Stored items
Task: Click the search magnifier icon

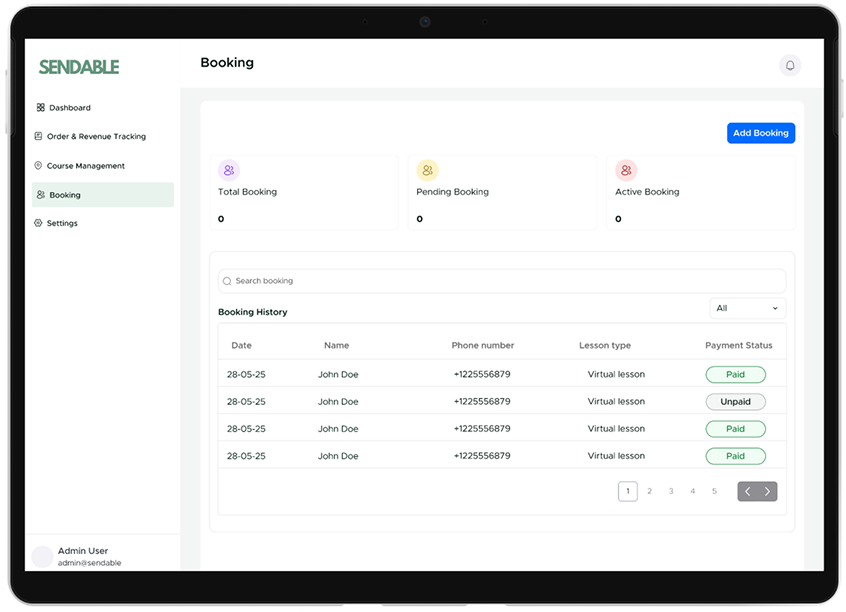Action: 227,281
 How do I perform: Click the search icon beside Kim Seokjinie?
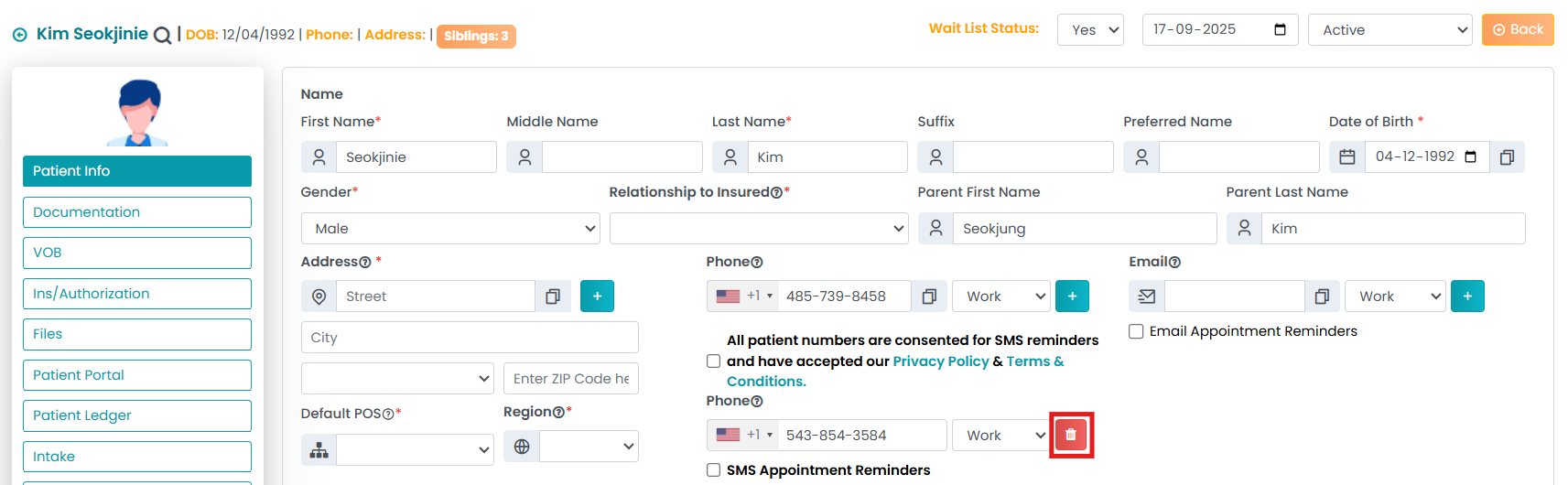click(x=162, y=36)
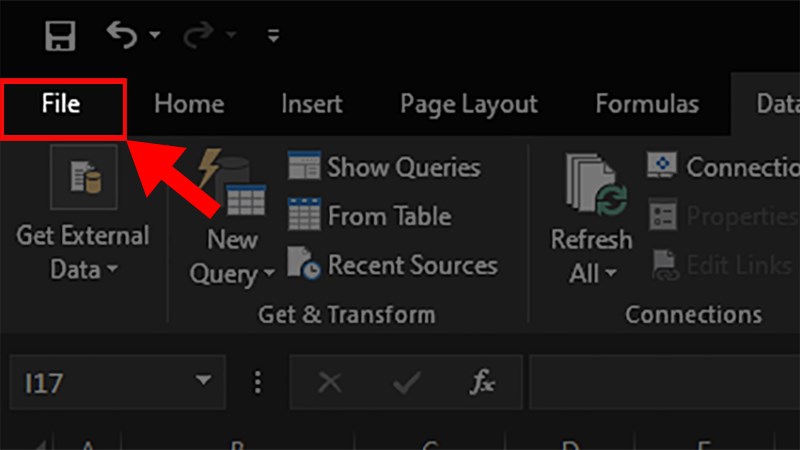Click the Get External Data icon
The image size is (800, 450).
pos(84,180)
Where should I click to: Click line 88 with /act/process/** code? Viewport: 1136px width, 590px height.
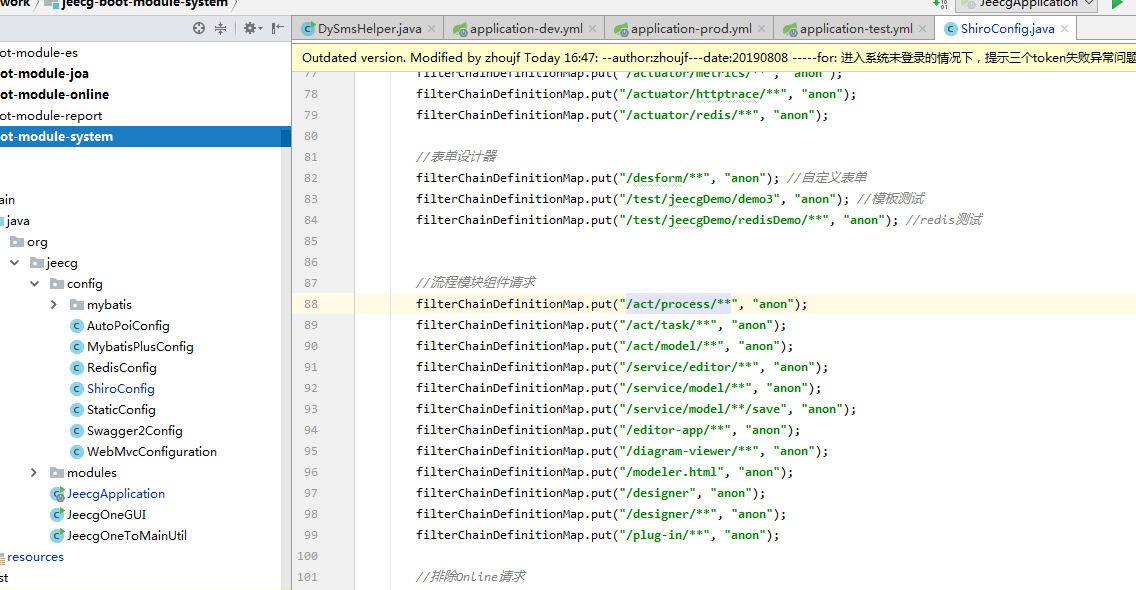(x=611, y=304)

* [EXERCISE OBJECTIVE] Your reply must contain each entry exactly as written and no pictures.

* [WRITTEN SOLUTION]
Task: Click the search magnifier icon

Action: 227,281
 How do I perform: Click the search icon beside Kim Seokjinie?
click(x=162, y=36)
Click the Get External Data icon
The image size is (800, 450).
pos(84,180)
Where should I click to: Click line 88 with /act/process/** code? Viewport: 1136px width, 590px height.
(x=611, y=304)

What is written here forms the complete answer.